It’s been a hot day, busy and chaotic, but it’s late now, almost finishing time, and the fierce light of the afternoon is settling around the old hospital into something easier and more golden. There’s only me and Jane in the office, the long, empty room settling and ticking in tiny sounds of absence, like a car finally parked up and cooling. I’m sitting opposite Jane at the coordinator’s desk. Jane’s been pretty quiet the last hour, focused on working through a printed sheet of stats, the summation of the week’s activity. It’s a painstaking task and she sighs a lot. I’ve been fielding all the calls from patients and staff to give her the space, but they’ve eased off now and there’s nothing much else to be done.
Suddenly one of the connecting doors on the far side slams shut. At the same time, an overhead light flickers and goes off.
Jane looks up.
‘Ghosts,’ I say. ‘This used to be a surgical ward. It’s probably infested.’
She leans back in her chair and stretches. When she sits forward again she fixes me with a long look.
‘You’ll probably think I’m mad if I tell you this,’ she says. ‘But the place I live is haunted.’
‘Is it?’
‘It used to be an asylum. Then it was just a big, fancy house. Then it was flats. So it’s no wonder there’s stuff going on.’
‘What sort of ghosts?’
‘It depends,’ she says. ‘Mostly it’s odd bangings and things, whispering. Stuff gets thrown around. The other night when Steve came over, I went to bed and I saw his shadow on the door. So I told him to stop mucking about. Nothing happened, the shadow just stayed there. Suit yourself, I said. Then the shadow went away, and I heard Steve coming up the stairs. Who were you talking to? he said. So I realised it wasn’t him.’
‘Were you scared?’
‘Not really. I’ve got used to them now. I think they like the company. They get a bit restless when there’s been some change in things, like the lockdown. But otherwise they keep themselves to themselves. They’re basically just lonely, I suppose.’
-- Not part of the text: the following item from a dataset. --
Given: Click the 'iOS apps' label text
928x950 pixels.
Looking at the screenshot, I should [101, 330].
‘It’s weird about ghosts,’ I say. ‘I mean – logically I don’t believe in them. But that doesn’t mean I don’t spook myself out a lot.’
She nods, but in a non-committal way, acknowledging the words but not the feeling.
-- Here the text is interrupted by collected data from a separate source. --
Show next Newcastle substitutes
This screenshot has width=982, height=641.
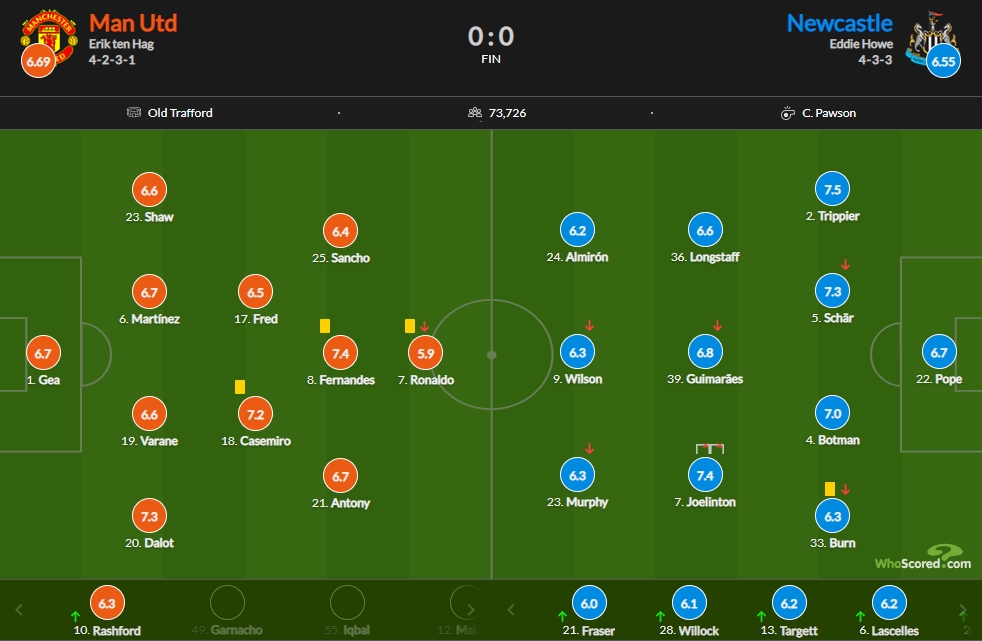[x=963, y=610]
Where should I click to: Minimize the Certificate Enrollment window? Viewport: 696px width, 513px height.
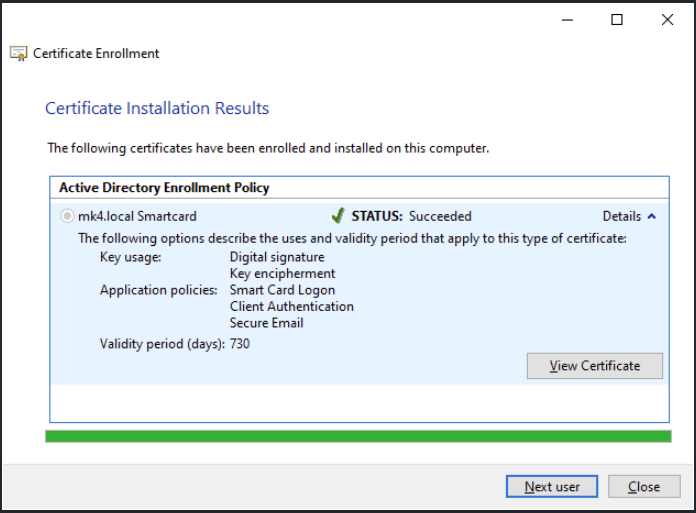point(567,20)
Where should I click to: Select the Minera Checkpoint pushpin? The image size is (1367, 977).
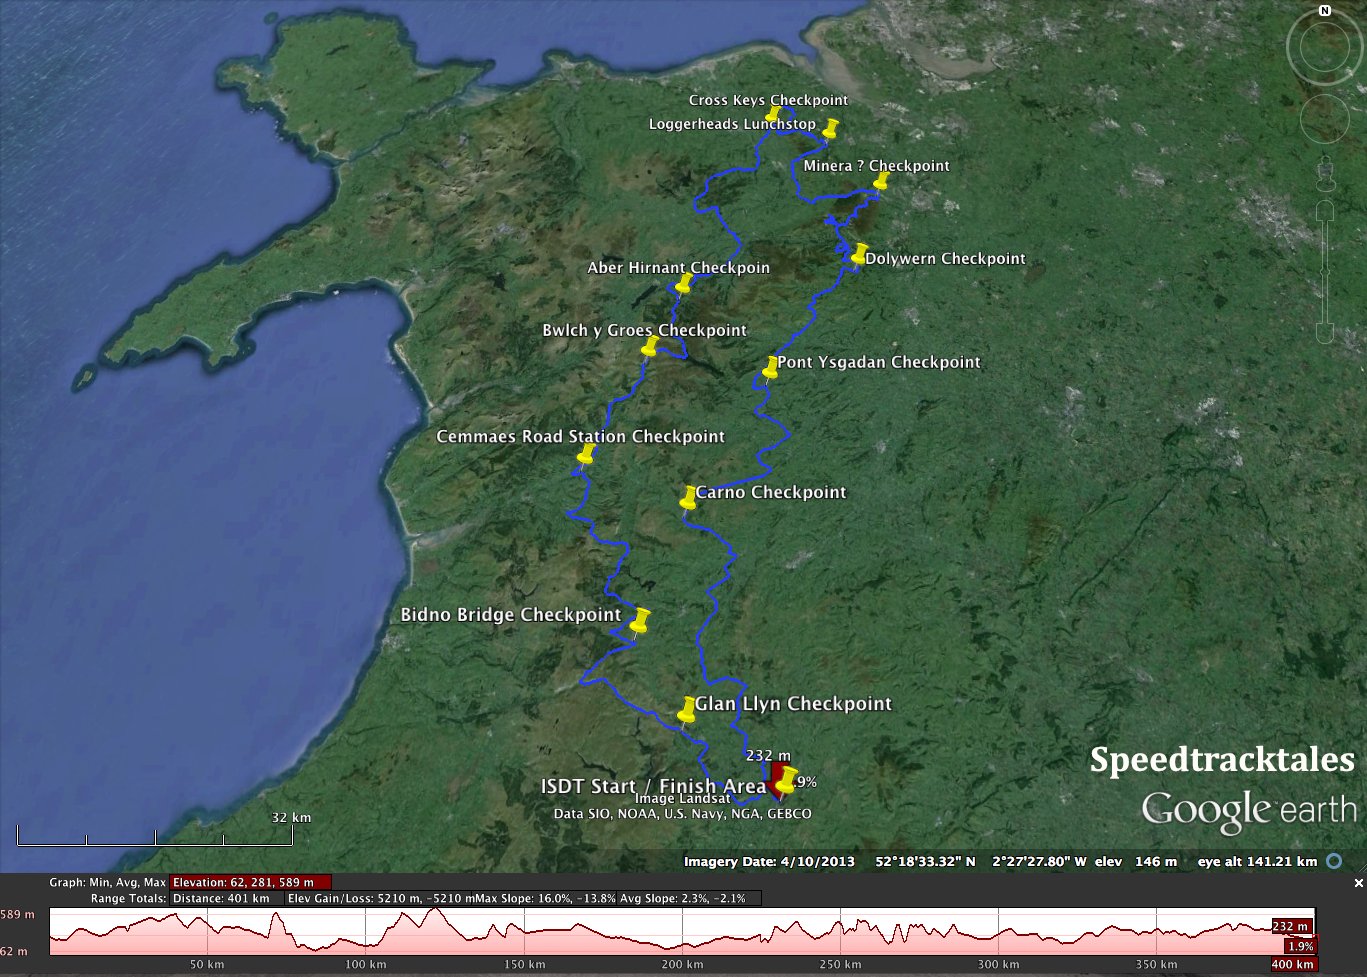pyautogui.click(x=881, y=180)
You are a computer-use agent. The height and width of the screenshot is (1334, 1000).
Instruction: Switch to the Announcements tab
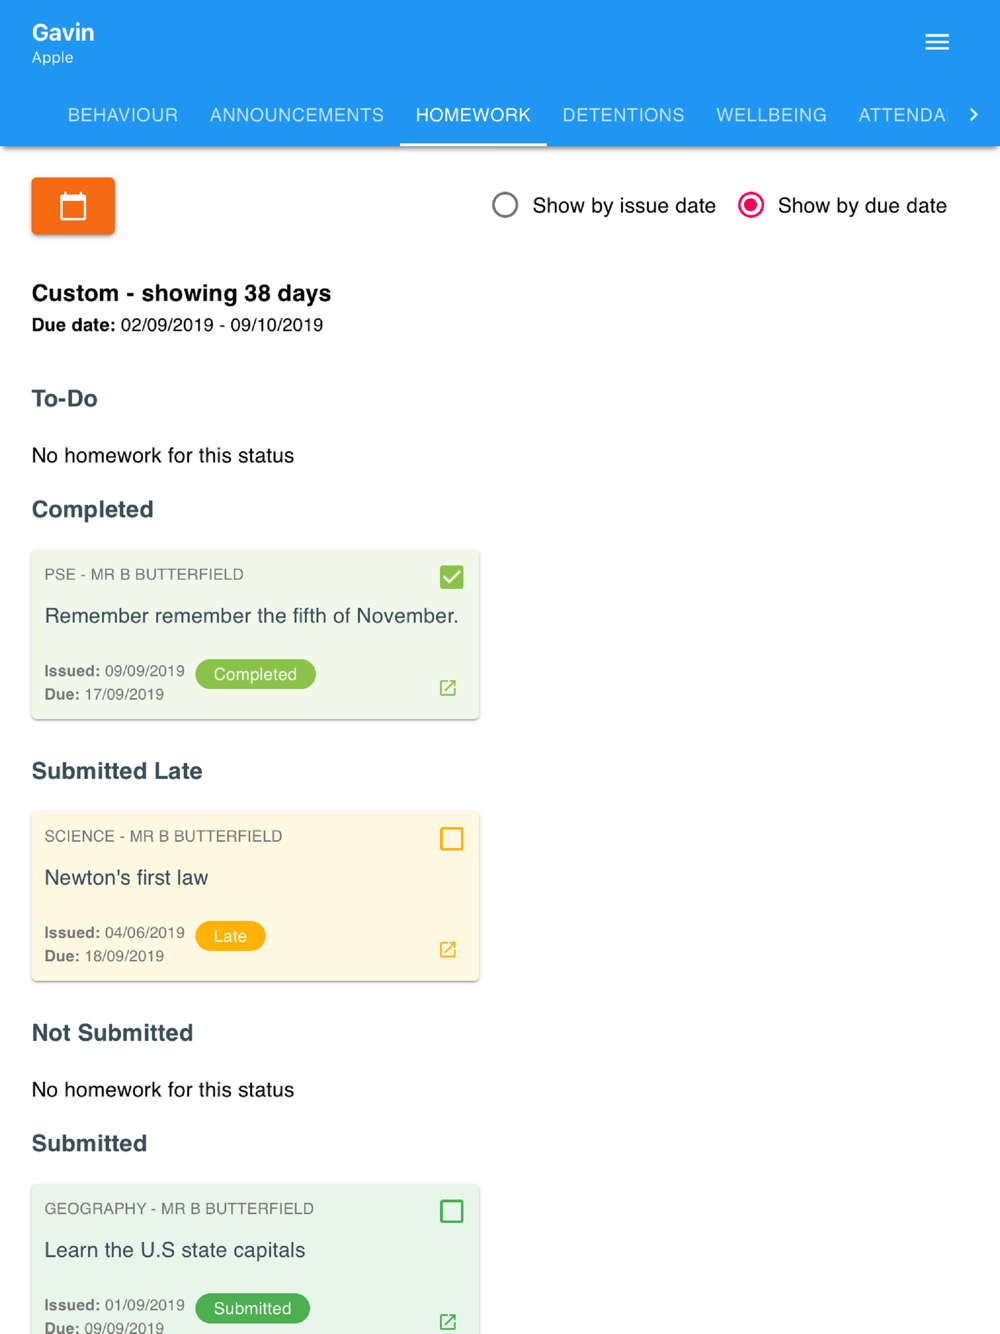(297, 115)
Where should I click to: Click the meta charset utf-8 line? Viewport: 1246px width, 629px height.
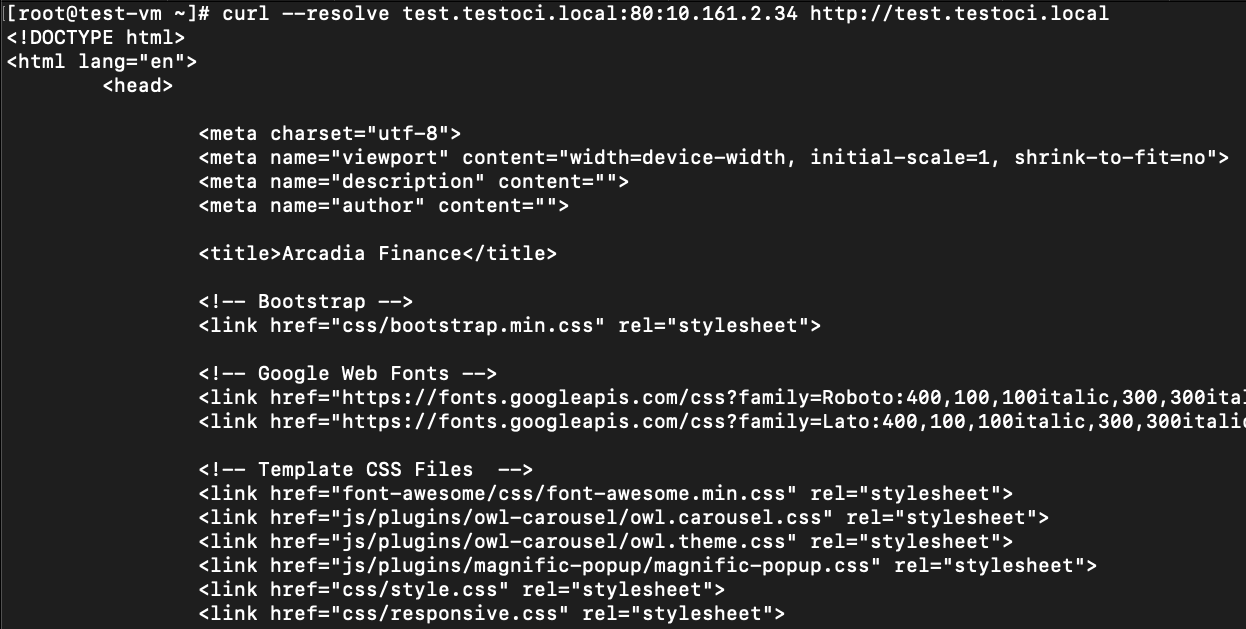tap(330, 134)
‘When you think of all the places people die,’ I say. ‘Not just hospital, but everywhere. All over the place. Like where we live. It’s pretty old, used to be owned by a farmer. When we moved in, the old woman next door took great delight in telling us he choked to death on a chicken bone, in the front room. She rushed in to save him, but it was too late. So I thought – Oh, great! We’ve moved into a haunted house. But nothing. Not a cough. And none of the dogs or cats we’ve had have hissed or done anything strange. And they’re supposed to be sensitive, aren’t they?’
‘Depends on the dogs.’
‘And then you’ve got to think – if everyone who dies makes a ghost, wouldn’t we be completely snowed?’
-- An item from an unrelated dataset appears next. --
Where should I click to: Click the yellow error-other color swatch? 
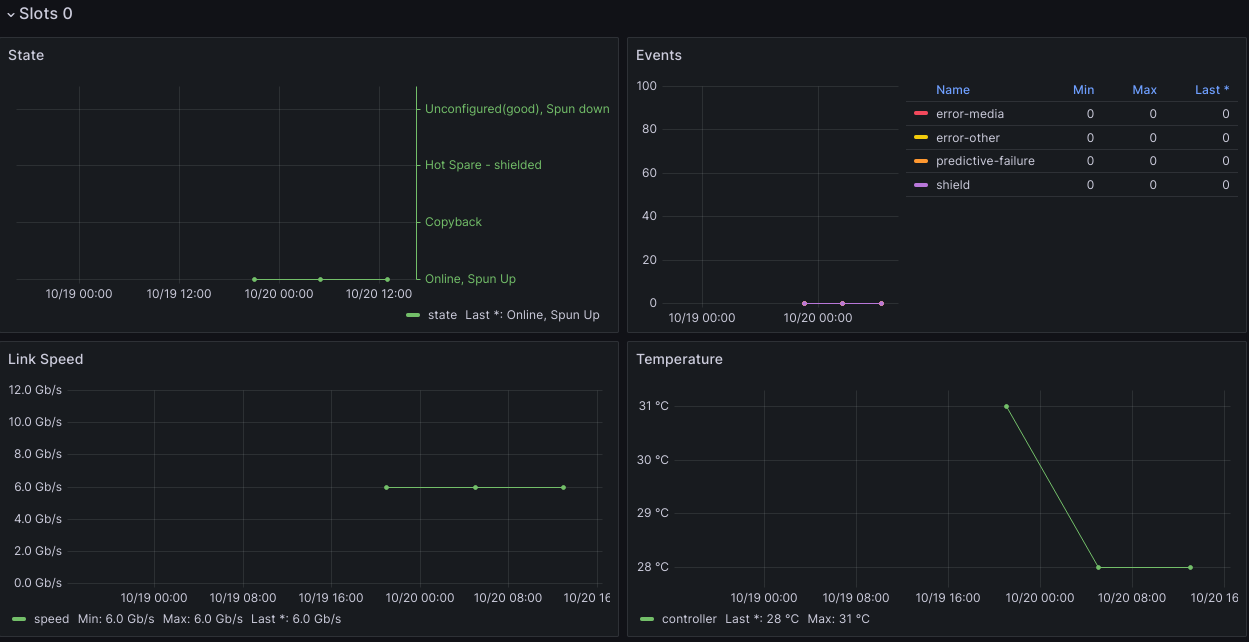point(921,138)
‘Maybe we are. Maybe only some of them can make themselves known. And only some of us can see them.’
She smooths out the spreadsheet in front of her and stares at it.
‘Who knows?’ she says, planting her elbows on the desk, cradling her chin in the palms of her hands and pressing her fingers into her eyes so vigorously her glasses ride up onto her forehead. ‘I’ve never been good with numbers.’